As a country, we’re now staring down the barrel of unprecedented learning loss—and grappling with the reality that switching to remote learning was much harder, and much less effective, than we had hoped it would be.
But that hasn’t been the case everywhere. At my own public school district in central Ohio, we’ve been able to keep up a hybrid instructional model since August that has maintained some degree of steadiness amid the chaos. We’ve hit far fewer bumps in the road than many of our peers. And we are often asked: “How did Pickerington manage to weather the storm so well? When did you start planning for this?”
Our Cost-Saving Approach
The answer might sound disheartening at first: Our ability to use technology and mitigate the impacts of the pandemic is no fewer than seven years in the making. But it’s not too late for other schools and districts to start the process themselves.
Our approach to choosing and implementing technology didn’t appear overnight. It started, as good ideas often do, with a mistake.
Several years ago, we spent tens of thousands of dollars on a fancy technology product that, as it turned out, didn’t work very well. It was a gamified math program for our middle schoolers, and on its face, it was a homerun—engaging content, high-quality instruction and a guarantee from the vendor that it was compatible with the network and devices our district was already using. Only after it was too late did we realize we had bought the tool without clearly mapping out how we would use it and determining whether it would actually work with our Chromebooks (it wouldn’t).

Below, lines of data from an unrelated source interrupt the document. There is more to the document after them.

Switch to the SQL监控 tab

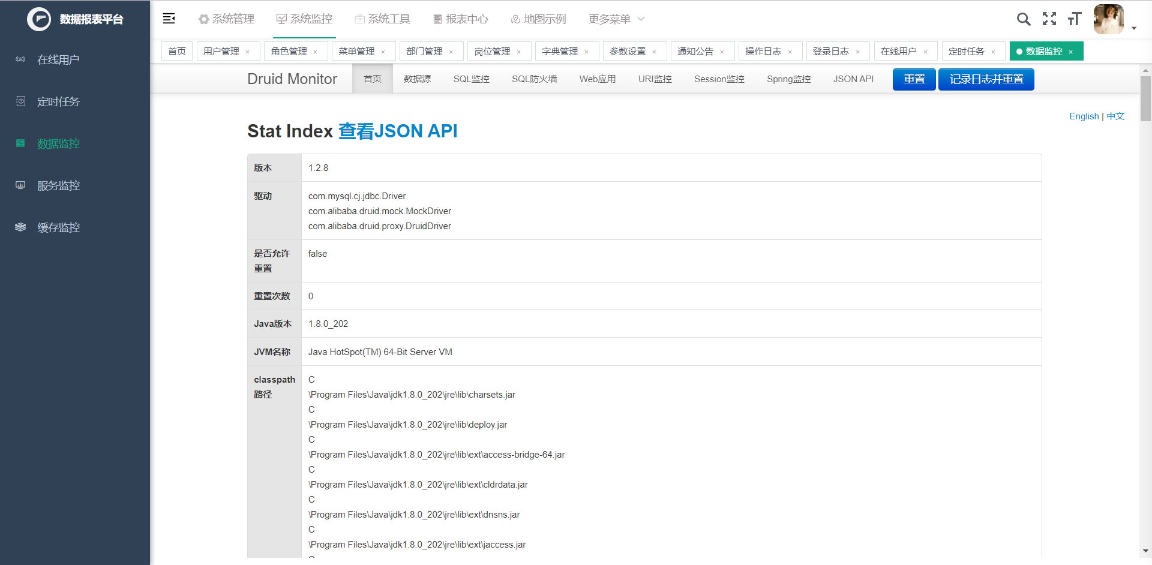(x=472, y=79)
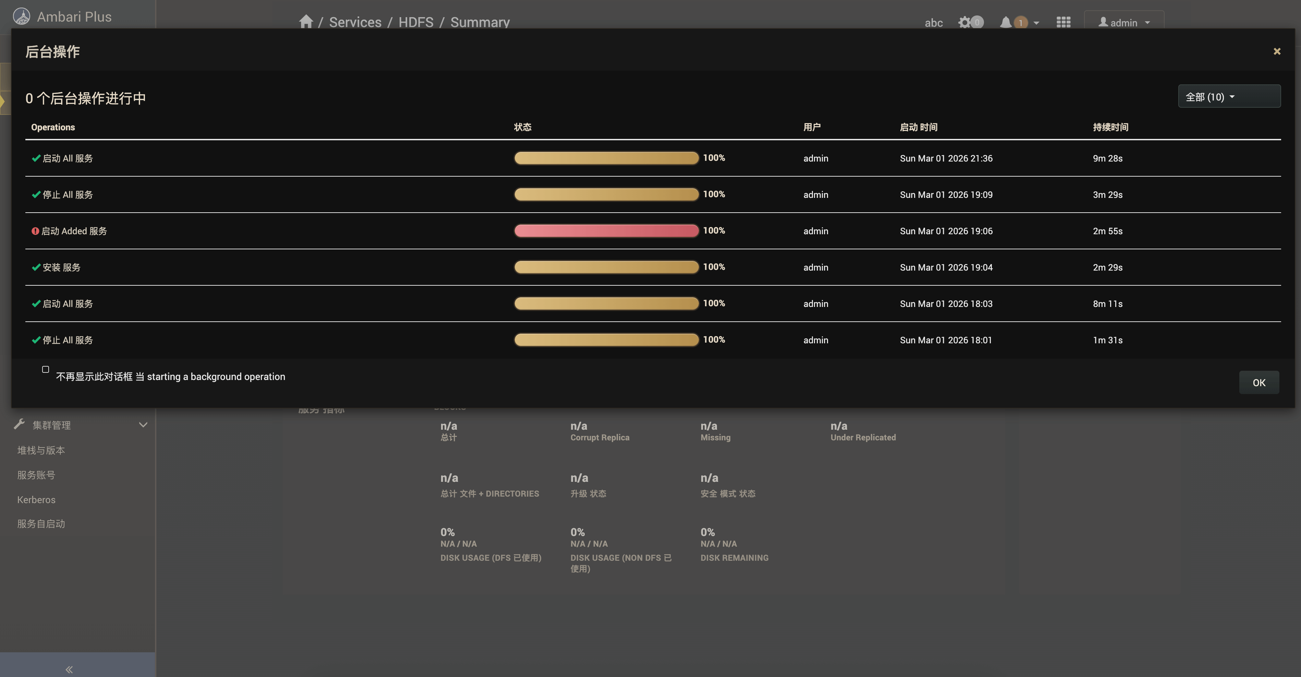1301x677 pixels.
Task: Select Kerberos in the sidebar
Action: tap(36, 500)
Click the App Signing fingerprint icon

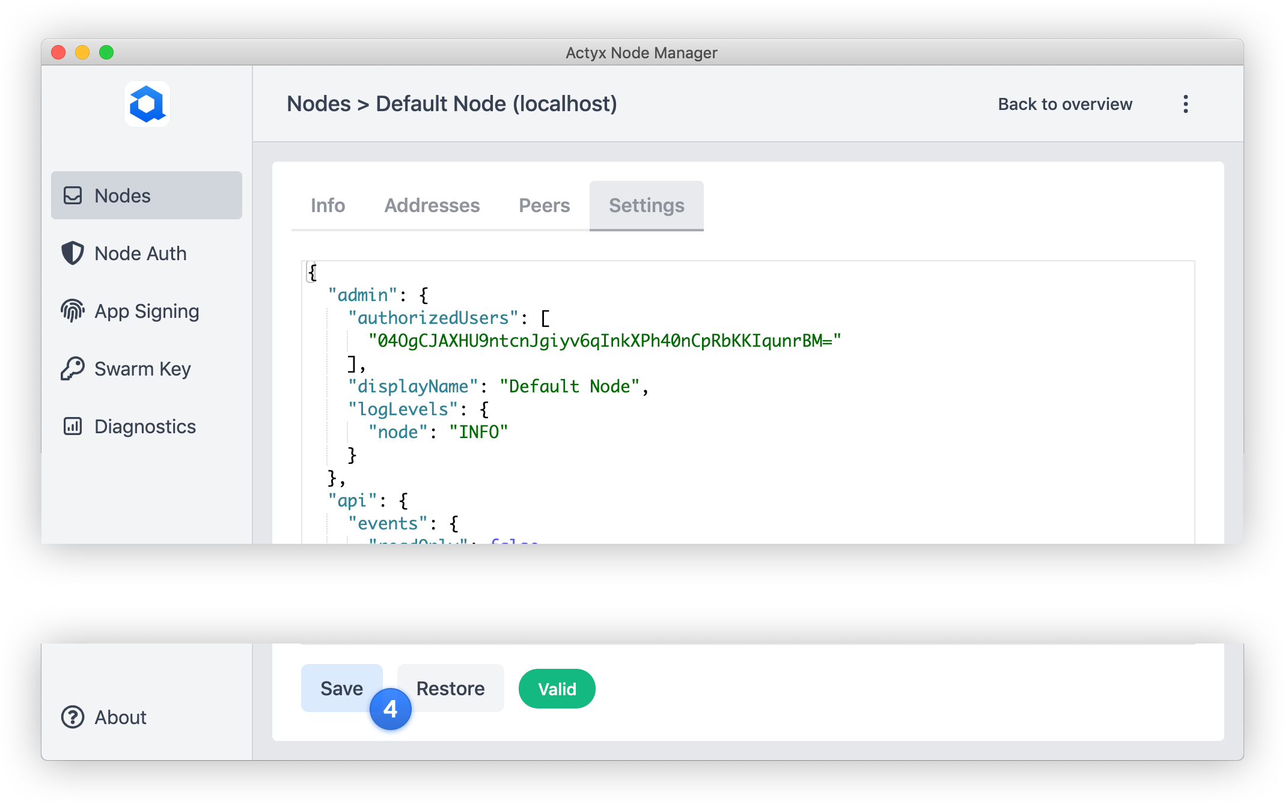coord(73,311)
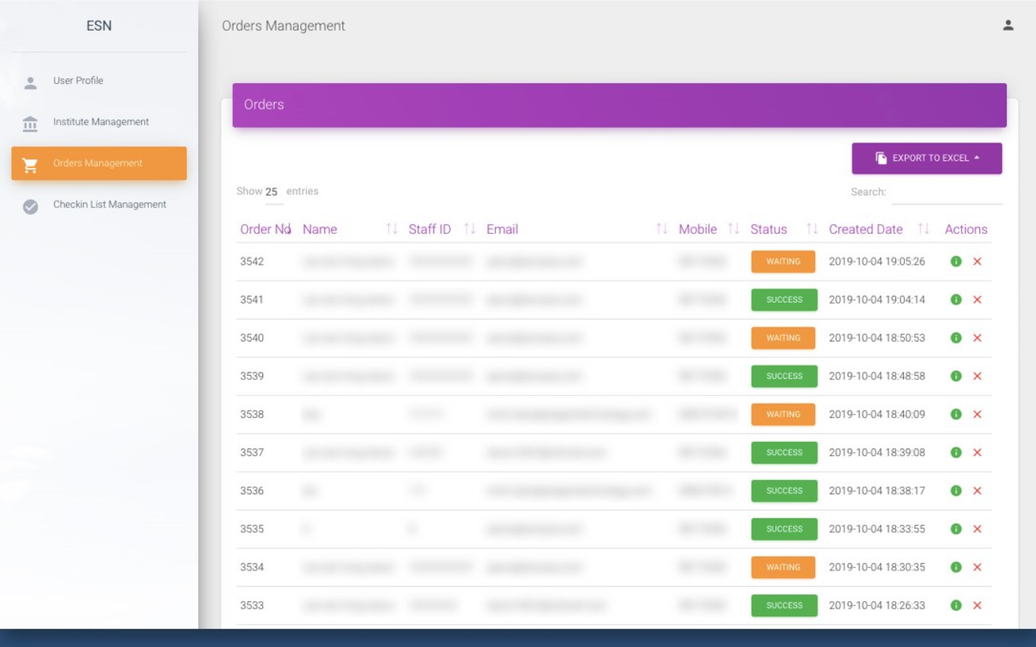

We vowed that would never happen again and began brainstorming and building out a solution that would work for us.
We wanted to develop a process that would do two things. First, we wanted to save money. That meant not purchasing software licenses or technology equipment that was incompatible with other products and tools we were already using and planned to keep. It also meant we had to ensure every new purchase was aligned with our curriculum. Second, we needed our technology and curriculum departments to be on the same page, sending the same message to our community of educators, students and families and pursuing the same goals. We had to establish trust and collaboration between the two departments; as part of that, our technology department agreed it would not purchase digital content programs without the approval of the curriculum office.
Now, our instructional technology department and our curriculum department join forces to begin the tech planning process in February for the following school year. Using a detailed process we developed in-house, the two departments get feedback from all stakeholders—classroom educators, IT infrastructure leads, purchasing decision-makers—which helps them decide whether to keep or scrap a given tool. Our teachers will evaluate the technology they’re currently using, propose new software and tools, and then evaluate the new programs that have been proposed. It is critical to the success of this approach that every element—old and new—is reviewed each year.
By the spring, our teachers are already piloting new tools in the classroom to get direct feedback from students and understand whether the new technology does what it says it will—both in terms of student outcomes and interoperability with our existing programs. Come summer, our departments are ready to pull the trigger on actually purchasing technology, and say goodbye to the tools that didn’t make the cut.
It’s a time-consuming process, and one that requires input and collaboration across all sectors of the district. But since we put it into place, we haven’t wasted a cent on education technology.
How It Can Work For You
As we collectively chart a path to recovery from the pandemic, what can other districts learn from Pickerington’s work?
Our success isn’t due to any secret sauce. It’s the result of years of hard work and collaboration—arguments, debates, imagination and discussions that enabled us to get to the heart of what works for our school, in our unique context.
We encourage other districts to start that process themselves, as soon as they’re able. It won’t be easy, particularly with the urgent needs of the pandemic still taking up valuable time and effort. And it will depend on plenty of communication and information-sharing, like the work we’ve done with the EdTech Evidence Exchange to help more schools understand what technologies work in their specific contexts.
The reality is that COVID-19 won’t be the only crisis that schools and districts face in the years and decades to come. And when those new challenges arise, districts that started the process sooner will be ready to rise to meet them.